__DO THIS__: Can you write out the listing again, starting at its beginning and ending at the line containing "I will point(84,230).", swapping "screenshot" for "image" and leaving everything else unchanged?

(Records from a data source)
═══

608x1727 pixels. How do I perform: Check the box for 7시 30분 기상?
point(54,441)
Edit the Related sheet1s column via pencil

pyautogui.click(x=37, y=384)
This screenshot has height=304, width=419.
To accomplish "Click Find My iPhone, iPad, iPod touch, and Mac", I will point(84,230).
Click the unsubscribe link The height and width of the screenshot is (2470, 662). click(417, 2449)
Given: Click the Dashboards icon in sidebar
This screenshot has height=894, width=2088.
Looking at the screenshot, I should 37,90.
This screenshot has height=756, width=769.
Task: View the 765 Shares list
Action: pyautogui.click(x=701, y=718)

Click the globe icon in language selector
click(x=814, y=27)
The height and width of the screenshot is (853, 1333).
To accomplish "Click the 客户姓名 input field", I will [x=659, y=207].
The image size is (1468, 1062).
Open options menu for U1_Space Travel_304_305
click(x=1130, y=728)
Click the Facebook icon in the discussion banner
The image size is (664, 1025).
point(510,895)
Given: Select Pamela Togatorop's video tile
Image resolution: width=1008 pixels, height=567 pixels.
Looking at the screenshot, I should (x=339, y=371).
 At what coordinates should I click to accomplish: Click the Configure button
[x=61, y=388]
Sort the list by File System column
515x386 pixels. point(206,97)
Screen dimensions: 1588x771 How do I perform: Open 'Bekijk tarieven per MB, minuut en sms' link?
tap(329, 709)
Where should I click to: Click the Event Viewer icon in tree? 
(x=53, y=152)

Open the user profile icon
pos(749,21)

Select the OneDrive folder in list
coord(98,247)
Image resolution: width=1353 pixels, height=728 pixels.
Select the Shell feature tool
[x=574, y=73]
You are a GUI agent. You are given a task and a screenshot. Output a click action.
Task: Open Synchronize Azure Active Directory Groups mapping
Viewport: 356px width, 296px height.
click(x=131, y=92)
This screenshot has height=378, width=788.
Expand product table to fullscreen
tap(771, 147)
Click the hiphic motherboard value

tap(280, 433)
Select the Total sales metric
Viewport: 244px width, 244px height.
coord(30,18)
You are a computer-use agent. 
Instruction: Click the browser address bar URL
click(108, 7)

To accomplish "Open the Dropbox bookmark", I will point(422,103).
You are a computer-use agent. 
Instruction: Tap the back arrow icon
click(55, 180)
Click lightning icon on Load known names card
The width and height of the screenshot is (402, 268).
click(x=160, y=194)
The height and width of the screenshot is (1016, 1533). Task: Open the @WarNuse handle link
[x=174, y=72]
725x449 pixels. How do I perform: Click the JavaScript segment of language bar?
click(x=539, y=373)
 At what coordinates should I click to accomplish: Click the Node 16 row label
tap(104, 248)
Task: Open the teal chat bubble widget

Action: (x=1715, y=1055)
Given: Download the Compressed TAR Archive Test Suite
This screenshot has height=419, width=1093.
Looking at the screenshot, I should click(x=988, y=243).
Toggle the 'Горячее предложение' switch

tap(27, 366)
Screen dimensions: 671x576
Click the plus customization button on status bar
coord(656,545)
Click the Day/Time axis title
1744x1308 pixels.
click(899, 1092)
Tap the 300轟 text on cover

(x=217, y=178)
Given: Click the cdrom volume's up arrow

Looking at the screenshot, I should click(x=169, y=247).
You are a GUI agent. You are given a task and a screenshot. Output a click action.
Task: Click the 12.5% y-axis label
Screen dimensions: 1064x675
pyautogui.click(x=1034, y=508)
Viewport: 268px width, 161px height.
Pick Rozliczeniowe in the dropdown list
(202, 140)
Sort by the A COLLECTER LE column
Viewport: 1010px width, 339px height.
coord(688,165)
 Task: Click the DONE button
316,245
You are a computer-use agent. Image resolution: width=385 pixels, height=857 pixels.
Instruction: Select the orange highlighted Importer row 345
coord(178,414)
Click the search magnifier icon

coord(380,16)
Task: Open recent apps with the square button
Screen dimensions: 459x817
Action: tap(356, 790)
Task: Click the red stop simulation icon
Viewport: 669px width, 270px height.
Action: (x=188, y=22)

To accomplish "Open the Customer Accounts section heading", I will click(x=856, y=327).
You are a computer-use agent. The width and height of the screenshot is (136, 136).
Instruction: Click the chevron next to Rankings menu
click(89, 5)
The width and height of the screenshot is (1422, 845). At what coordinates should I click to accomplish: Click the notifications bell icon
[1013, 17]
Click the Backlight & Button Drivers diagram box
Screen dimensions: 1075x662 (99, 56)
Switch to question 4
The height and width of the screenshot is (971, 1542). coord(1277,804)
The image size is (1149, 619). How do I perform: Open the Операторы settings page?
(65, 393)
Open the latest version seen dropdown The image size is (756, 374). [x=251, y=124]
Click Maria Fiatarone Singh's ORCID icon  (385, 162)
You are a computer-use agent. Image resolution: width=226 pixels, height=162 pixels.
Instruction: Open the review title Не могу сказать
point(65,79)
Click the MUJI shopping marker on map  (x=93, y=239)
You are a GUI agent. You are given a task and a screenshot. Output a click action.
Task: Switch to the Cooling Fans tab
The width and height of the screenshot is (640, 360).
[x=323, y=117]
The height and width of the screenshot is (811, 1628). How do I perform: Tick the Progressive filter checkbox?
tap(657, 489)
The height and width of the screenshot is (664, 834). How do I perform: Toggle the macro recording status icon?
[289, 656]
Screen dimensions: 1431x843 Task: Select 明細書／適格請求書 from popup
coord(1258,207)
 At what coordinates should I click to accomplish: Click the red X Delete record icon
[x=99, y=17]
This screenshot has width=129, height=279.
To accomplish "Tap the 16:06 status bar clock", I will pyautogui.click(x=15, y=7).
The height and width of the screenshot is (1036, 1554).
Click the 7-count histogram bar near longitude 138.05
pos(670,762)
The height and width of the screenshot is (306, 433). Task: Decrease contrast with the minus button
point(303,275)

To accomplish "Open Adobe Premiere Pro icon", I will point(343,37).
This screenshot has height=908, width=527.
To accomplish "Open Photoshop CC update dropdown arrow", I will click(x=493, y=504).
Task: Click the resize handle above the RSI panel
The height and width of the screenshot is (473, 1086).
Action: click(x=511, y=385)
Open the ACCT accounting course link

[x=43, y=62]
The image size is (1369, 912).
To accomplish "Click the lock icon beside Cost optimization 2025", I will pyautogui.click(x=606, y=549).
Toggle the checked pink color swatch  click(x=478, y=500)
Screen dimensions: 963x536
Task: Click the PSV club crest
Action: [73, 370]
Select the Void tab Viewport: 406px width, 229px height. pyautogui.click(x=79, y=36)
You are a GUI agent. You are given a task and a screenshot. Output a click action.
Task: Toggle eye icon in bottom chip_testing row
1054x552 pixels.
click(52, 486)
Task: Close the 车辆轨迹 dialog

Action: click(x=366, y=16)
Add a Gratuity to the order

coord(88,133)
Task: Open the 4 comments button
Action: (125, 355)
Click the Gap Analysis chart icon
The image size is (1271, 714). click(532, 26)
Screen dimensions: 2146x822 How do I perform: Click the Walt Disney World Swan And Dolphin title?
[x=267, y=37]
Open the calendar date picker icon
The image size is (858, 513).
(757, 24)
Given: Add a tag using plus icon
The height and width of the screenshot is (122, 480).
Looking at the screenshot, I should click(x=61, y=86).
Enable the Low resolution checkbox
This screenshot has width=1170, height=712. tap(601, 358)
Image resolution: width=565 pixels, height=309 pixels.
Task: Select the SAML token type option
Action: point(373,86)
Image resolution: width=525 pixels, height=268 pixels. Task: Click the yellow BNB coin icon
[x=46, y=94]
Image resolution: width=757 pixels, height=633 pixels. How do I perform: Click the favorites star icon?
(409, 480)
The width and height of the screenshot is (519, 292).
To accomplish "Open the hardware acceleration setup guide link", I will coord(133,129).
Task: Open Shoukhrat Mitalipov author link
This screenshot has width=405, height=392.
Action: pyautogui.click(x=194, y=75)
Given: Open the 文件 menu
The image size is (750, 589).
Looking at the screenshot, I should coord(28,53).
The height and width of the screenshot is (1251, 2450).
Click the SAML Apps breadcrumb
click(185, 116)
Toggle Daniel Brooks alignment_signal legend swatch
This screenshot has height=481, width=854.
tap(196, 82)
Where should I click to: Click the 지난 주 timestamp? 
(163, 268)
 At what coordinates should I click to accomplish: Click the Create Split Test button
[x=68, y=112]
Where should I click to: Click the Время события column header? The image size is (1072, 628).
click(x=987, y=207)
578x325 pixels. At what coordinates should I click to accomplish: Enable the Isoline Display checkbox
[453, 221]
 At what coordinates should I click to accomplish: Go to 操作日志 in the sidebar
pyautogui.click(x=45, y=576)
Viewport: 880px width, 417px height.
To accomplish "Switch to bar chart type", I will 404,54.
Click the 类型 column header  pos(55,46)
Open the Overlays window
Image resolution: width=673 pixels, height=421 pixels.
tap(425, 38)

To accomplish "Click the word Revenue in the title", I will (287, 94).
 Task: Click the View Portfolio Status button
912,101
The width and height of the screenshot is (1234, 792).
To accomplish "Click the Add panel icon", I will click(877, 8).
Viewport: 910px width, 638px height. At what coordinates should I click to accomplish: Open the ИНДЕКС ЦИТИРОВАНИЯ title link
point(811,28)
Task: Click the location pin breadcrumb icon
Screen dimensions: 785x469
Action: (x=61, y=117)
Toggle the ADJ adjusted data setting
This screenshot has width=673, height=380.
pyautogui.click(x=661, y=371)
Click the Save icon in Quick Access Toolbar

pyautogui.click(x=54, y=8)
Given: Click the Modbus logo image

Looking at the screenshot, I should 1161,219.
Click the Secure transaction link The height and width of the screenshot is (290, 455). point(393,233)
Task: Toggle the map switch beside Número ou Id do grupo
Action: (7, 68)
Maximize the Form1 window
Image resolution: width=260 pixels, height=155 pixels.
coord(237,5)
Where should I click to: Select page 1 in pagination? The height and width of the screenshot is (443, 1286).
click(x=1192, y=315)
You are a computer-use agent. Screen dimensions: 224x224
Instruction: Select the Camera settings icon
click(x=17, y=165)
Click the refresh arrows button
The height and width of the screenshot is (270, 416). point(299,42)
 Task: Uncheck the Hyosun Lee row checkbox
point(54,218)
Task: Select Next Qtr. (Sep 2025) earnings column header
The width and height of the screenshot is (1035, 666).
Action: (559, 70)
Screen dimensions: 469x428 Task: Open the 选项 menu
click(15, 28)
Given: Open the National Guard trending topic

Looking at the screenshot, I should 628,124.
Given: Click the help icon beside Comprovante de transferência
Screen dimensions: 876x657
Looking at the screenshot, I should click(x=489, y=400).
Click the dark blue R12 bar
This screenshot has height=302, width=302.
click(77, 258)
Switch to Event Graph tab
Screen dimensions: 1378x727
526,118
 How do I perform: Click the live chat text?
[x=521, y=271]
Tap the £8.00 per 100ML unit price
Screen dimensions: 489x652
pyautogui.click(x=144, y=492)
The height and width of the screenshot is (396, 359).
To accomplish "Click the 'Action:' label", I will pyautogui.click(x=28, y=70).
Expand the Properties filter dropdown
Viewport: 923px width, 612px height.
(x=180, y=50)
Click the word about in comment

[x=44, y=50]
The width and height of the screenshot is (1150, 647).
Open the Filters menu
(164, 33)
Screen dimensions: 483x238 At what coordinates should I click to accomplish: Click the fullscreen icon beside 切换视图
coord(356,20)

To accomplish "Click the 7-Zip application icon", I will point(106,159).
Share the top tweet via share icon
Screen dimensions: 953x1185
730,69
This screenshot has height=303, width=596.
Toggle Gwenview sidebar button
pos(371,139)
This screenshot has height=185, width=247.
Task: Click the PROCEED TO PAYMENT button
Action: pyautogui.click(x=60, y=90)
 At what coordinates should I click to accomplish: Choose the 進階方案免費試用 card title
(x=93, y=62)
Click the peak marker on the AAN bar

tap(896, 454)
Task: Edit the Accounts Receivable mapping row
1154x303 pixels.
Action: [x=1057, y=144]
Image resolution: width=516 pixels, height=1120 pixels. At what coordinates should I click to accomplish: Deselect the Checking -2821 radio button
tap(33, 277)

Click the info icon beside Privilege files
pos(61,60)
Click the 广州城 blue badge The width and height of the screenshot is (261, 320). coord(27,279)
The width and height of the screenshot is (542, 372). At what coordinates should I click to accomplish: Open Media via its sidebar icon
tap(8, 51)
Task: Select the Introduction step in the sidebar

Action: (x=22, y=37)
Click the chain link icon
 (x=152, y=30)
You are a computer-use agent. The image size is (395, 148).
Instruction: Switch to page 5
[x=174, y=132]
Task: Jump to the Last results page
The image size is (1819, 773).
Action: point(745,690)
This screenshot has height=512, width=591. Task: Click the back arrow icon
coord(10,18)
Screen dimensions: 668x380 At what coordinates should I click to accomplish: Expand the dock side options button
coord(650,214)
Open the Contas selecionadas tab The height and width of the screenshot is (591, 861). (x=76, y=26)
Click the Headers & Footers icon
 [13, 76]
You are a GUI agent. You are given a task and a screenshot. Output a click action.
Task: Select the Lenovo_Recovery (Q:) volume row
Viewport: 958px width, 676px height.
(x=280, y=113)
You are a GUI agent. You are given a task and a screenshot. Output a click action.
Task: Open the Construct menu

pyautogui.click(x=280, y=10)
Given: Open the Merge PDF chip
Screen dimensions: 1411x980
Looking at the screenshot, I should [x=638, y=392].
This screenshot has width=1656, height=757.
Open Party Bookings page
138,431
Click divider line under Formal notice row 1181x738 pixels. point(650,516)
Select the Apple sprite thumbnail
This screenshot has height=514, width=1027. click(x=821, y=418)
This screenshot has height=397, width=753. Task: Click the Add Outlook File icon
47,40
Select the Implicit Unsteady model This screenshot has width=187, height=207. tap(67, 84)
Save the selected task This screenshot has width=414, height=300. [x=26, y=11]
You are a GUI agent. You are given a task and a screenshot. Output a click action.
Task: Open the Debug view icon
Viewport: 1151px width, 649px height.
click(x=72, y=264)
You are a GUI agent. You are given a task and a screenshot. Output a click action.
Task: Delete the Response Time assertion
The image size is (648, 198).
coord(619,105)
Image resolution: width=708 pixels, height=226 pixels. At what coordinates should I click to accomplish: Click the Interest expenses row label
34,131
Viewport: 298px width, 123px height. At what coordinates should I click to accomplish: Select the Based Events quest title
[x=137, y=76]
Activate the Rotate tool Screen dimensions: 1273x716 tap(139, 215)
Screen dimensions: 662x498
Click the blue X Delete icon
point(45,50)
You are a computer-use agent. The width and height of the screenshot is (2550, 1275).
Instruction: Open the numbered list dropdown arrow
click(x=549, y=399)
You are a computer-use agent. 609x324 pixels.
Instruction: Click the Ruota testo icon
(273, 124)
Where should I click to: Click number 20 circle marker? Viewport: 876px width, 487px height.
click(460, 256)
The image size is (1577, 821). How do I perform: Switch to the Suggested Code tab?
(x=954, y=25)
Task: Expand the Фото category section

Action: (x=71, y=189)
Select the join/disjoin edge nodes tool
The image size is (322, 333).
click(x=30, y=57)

═══

__RESULT BELOW__:
608x1727 pixels. How do I perform: Check the box for 7시 30분 기상?
point(54,441)
Edit the Related sheet1s column via pencil

pyautogui.click(x=37, y=384)
This image has height=304, width=419.
To accomplish "Click Find My iPhone, iPad, iPod touch, and Mac", I will point(84,230).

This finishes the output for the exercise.